## Exercise objective
Your copy should hold exactly the lines from the one containing "The image size is (1111, 1662)." through the last line of the entries, and no pictures.

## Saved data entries
--
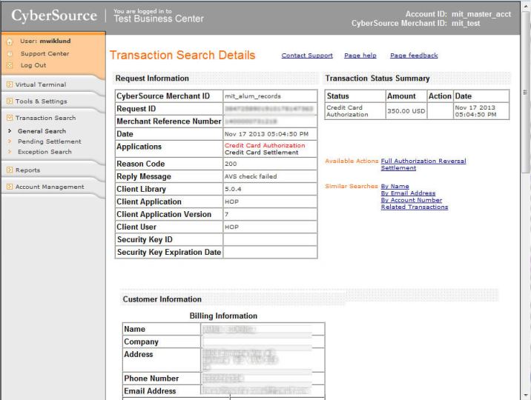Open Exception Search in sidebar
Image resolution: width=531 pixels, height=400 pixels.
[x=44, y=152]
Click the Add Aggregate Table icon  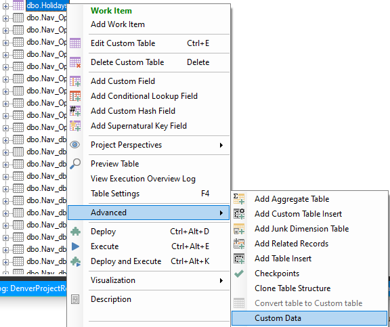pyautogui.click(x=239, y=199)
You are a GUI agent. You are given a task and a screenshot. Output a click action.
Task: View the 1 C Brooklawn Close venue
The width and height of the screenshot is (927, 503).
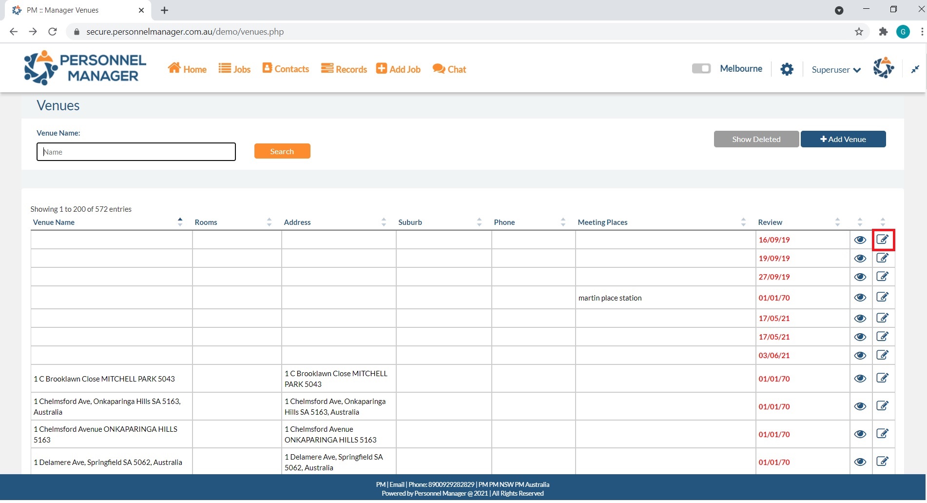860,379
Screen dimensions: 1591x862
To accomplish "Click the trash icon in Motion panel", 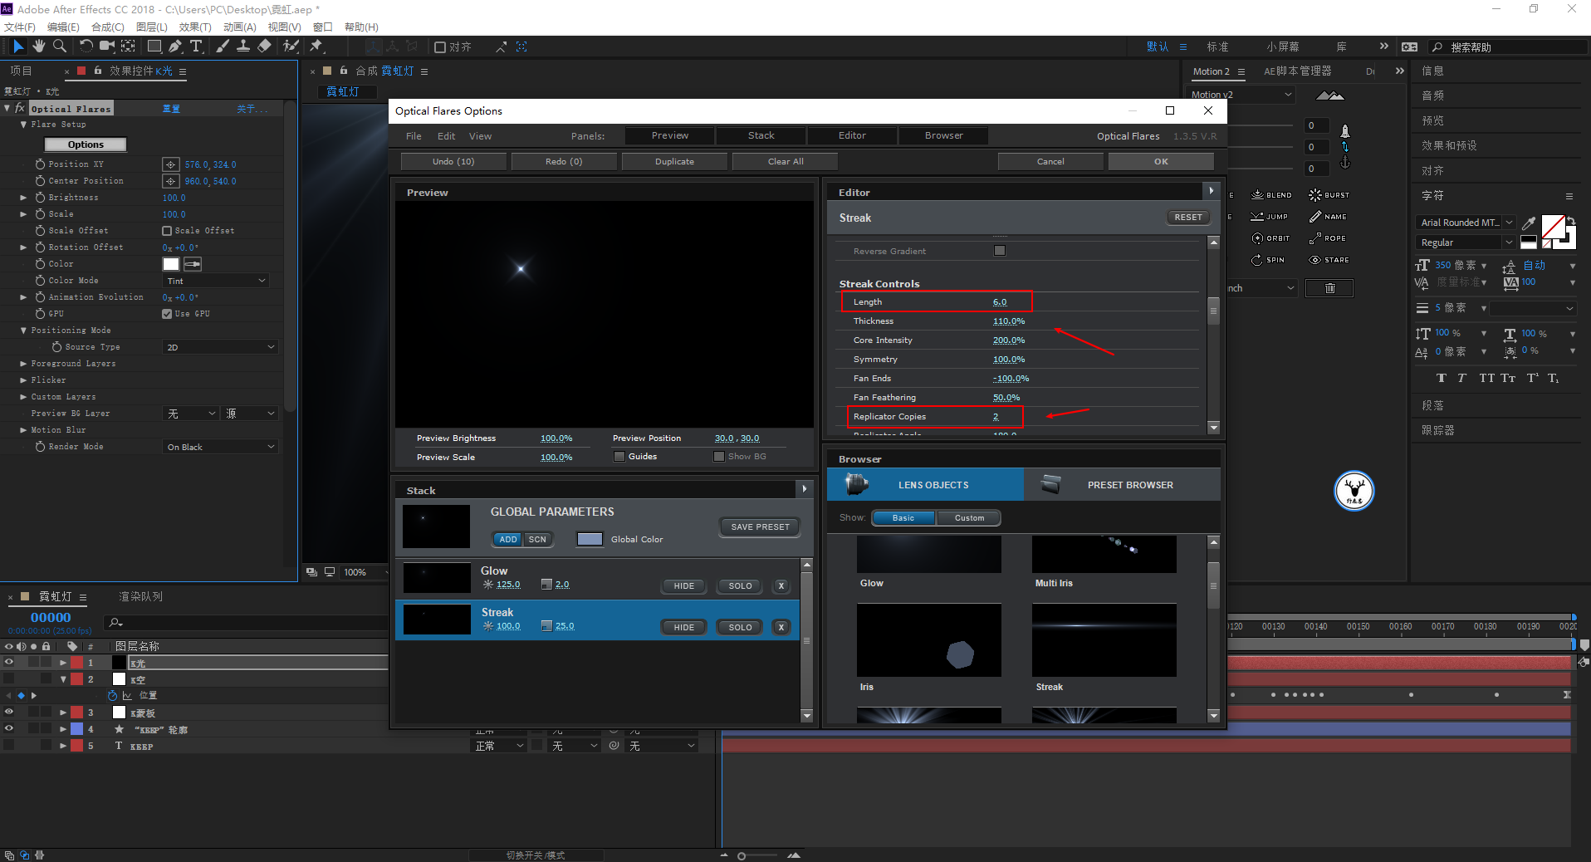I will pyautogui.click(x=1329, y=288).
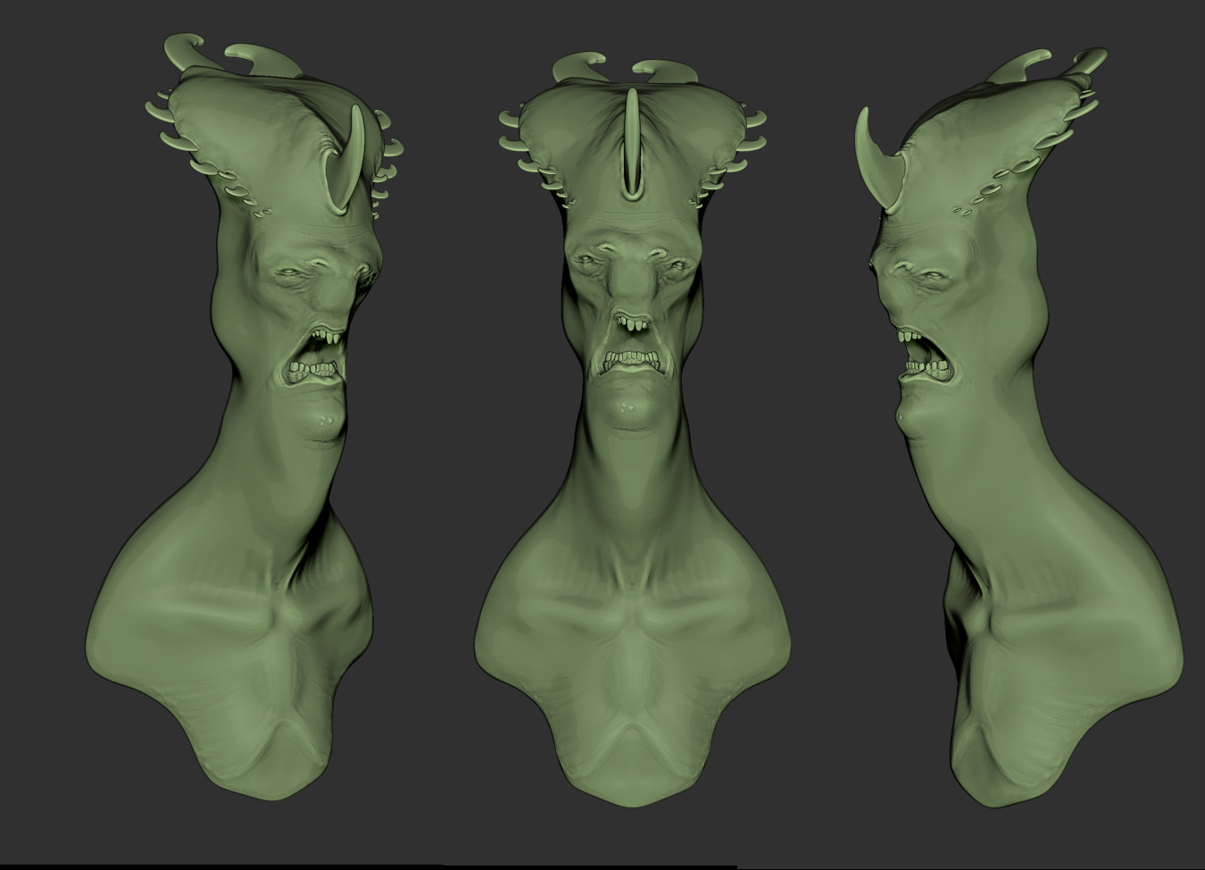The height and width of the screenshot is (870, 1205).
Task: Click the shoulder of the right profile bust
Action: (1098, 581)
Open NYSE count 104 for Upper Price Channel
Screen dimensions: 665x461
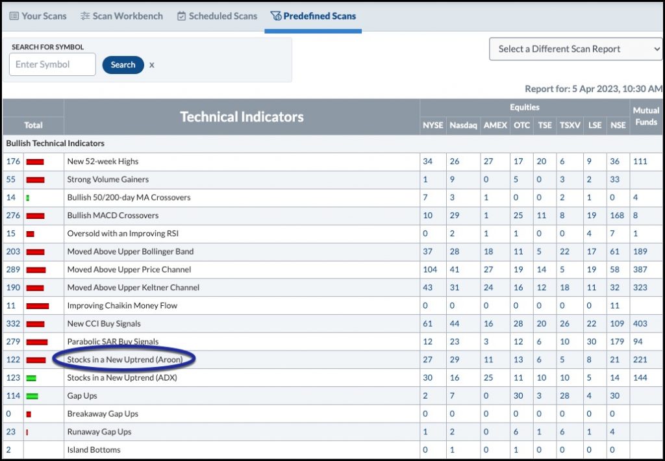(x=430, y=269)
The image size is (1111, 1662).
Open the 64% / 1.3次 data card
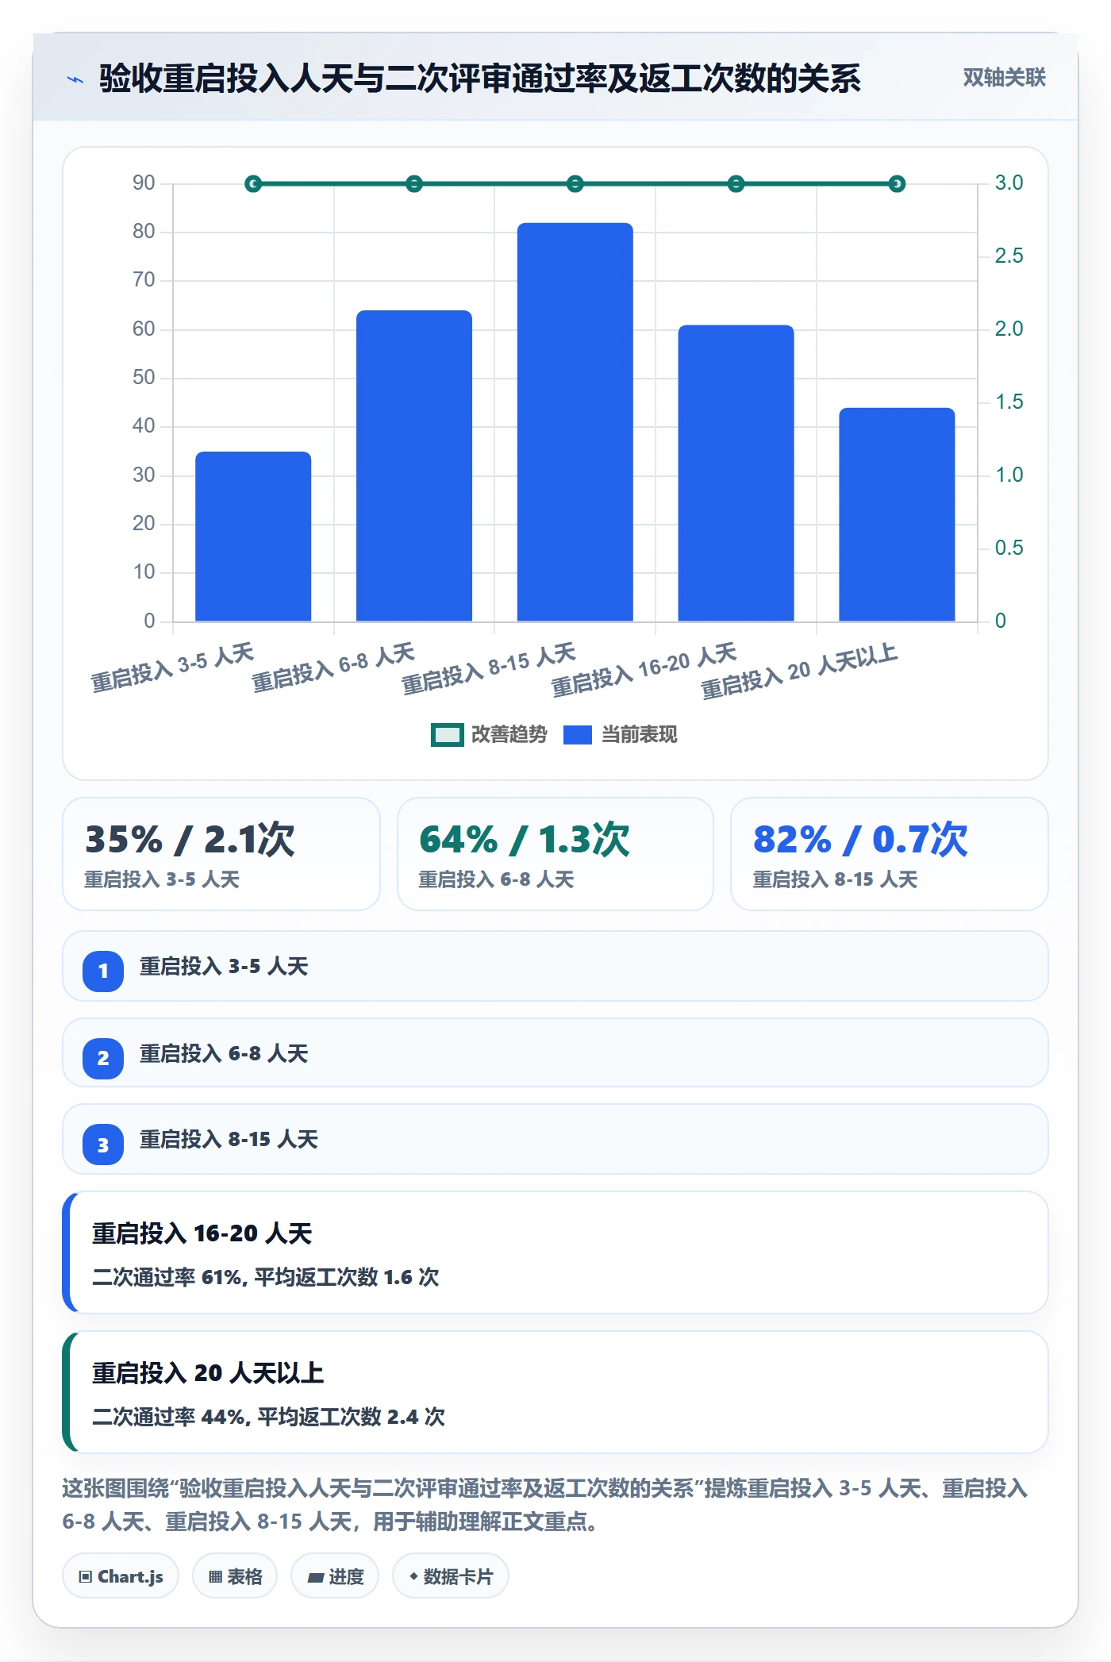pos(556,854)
--
## Task output
The image size is (1111, 1662).
Open the 64% / 1.3次 data card
pos(556,854)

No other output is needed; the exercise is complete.